Osteoporosis makes you more likely to break bones because you lose bone mass and density. You may not have any symptoms or pain. The first sign might be a bone fracture.
Things that make osteoporosis more likely include:
Age. Your bone density peaks around age 30. After that, you’ll begin to lose bone mass. So that’s all the more reason to do strength training and weight-bearing exercise -- and make sure you get enough calcium and vitamin D from your diet -- to keep your bones as strong as possible as you get older.
Gender. Women over the age of 50 are the most likely people to develop osteoporosis. The condition is 4 times as likely in women than men. Women's lighter, thinner bones and longer life spans are part of the reason they have a higher risk. Men can get osteoporosis, too -- it’s just less common.

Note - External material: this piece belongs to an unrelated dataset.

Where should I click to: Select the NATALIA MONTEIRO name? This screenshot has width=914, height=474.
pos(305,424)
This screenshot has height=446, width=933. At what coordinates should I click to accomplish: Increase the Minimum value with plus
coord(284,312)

Family history. If your parents or grandparents have had osteoporosis or any signs of osteoporosis, such as a fractured hip after a minor fall, you may be more likely to get it, too.

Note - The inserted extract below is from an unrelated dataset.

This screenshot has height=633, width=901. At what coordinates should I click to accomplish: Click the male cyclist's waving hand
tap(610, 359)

Bone structure and body weight. Petite and thin women have a greater chance of developing osteoporosis. One reason is that they have less bone to lose than women with more body weight and larger frames. Similarly, small-boned, thin men are at greater risk than men with larger frames and more body weight.
Broken bones. If you’ve had fractures before, your bones may not be as strong.

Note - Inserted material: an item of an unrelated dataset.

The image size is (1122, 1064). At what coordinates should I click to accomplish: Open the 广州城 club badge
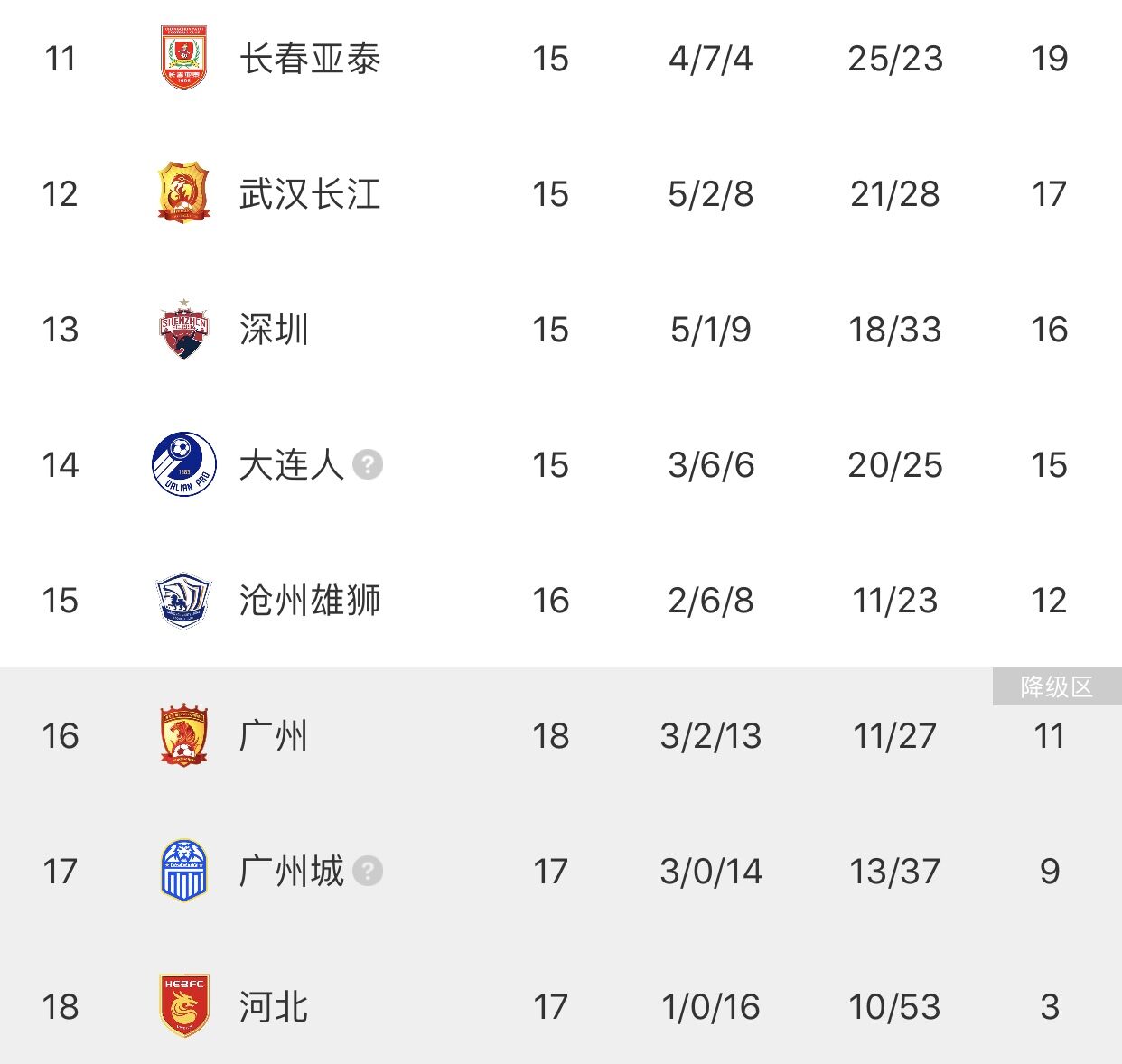pyautogui.click(x=184, y=871)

Ethnicity. Research shows that Caucasian and Asian women are more likely to develop osteoporosis than women of other ethnic backgrounds. Hip fractures are also twice as likely to happen in Caucasian women as in African-American women.
Certain diseases. Some diseases such as rheumatoid arthritis raise the odds that you’ll get osteoporosis.
Smoking. It’s bad for your bones. To lower your risk of osteoporosis and fractures -- and many other health problems -- work with your doctor to kick this habit ASAP.
Alcohol. Heavy drinking can lead to thinning of the bones and make fractures more likely.